### Textauszug:
>>

Gravatar: Klaus Kolbe

Eine Schande, was hier den Schwächsten der Gesellschaft, den Kindern, die sich nicht wehren können, passiert! Diese Kinder können einem nur von ganzem Herzen leid tun.
Aber – wo bleibt der Schutz der Kinder?! Diese Individuen, die Kindern so etwas antun, sind in meinen Augen psychisch massiv gestört und gehören weggesperrt – und zwar lebenslang. Wobei lebenslang heißt, bis ans Ende ihrer Tage!
Was für Hilfeschreie der Kinder (wie im geschilderten Fall) bedarf es eigentlich noch, ehe die Justiz sich bequemt, der Sache auf den Grund zu gehen. Dieses Kind muß doch zwangsläufig den sprichwörtlichen Glauben an das Gute im Menschen verlieren!

<<

### Arbeitsanweisungen:
A) Führe aus dem Kommentar zum Kinderschutz alle Wortgruppen an, die mit „Diese“ oder „Dieses“ beginnen, jeweils mit dem unmittelbar folgenden Nomen.
B) Schreib aus dem Kommentar zum Kinderschutz alles ab, was von „Gravatar: Klaus Kolbe“ bis hinunter zu „Ende ihrer Tage!“ steht.

### Auszüge aus Datensätzen:
>>

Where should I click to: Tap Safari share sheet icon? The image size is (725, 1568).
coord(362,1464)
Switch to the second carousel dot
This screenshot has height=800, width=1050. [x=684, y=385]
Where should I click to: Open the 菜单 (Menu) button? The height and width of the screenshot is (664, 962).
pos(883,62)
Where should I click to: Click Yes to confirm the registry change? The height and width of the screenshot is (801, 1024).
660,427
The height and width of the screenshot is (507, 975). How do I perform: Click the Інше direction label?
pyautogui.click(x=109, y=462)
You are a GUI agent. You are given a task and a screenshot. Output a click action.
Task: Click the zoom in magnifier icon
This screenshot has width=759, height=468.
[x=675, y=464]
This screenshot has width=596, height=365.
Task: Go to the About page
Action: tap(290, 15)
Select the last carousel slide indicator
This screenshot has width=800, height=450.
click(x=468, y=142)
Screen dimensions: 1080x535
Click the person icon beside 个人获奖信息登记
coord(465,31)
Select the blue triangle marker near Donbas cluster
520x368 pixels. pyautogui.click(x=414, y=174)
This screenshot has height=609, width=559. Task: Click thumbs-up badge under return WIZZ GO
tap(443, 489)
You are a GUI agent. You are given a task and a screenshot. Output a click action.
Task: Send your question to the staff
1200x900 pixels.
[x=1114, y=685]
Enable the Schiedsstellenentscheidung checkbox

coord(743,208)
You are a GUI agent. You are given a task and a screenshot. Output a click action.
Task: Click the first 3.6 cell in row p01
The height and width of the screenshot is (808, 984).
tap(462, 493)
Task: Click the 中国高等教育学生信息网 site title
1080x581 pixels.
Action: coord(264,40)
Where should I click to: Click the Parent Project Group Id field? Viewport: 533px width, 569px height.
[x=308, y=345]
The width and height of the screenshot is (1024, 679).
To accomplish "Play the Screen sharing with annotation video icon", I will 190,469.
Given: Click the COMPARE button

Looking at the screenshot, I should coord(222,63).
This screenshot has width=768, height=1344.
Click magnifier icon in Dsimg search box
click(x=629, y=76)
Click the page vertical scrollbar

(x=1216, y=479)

<<

### Lösungen:
A)
Diese Kinder
Diese Individuen
Dieses Kind

B)
Gravatar: Klaus Kolbe

Eine Schande, was hier den Schwächsten der Gesellschaft, den Kindern, die sich nicht wehren können, passiert! Diese Kinder können einem nur von ganzem Herzen leid tun.
Aber – wo bleibt der Schutz der Kinder?! Diese Individuen, die Kindern so etwas antun, sind in meinen Augen psychisch massiv gestört und gehören weggesperrt – und zwar lebenslang. Wobei lebenslang heißt, bis ans Ende ihrer Tage!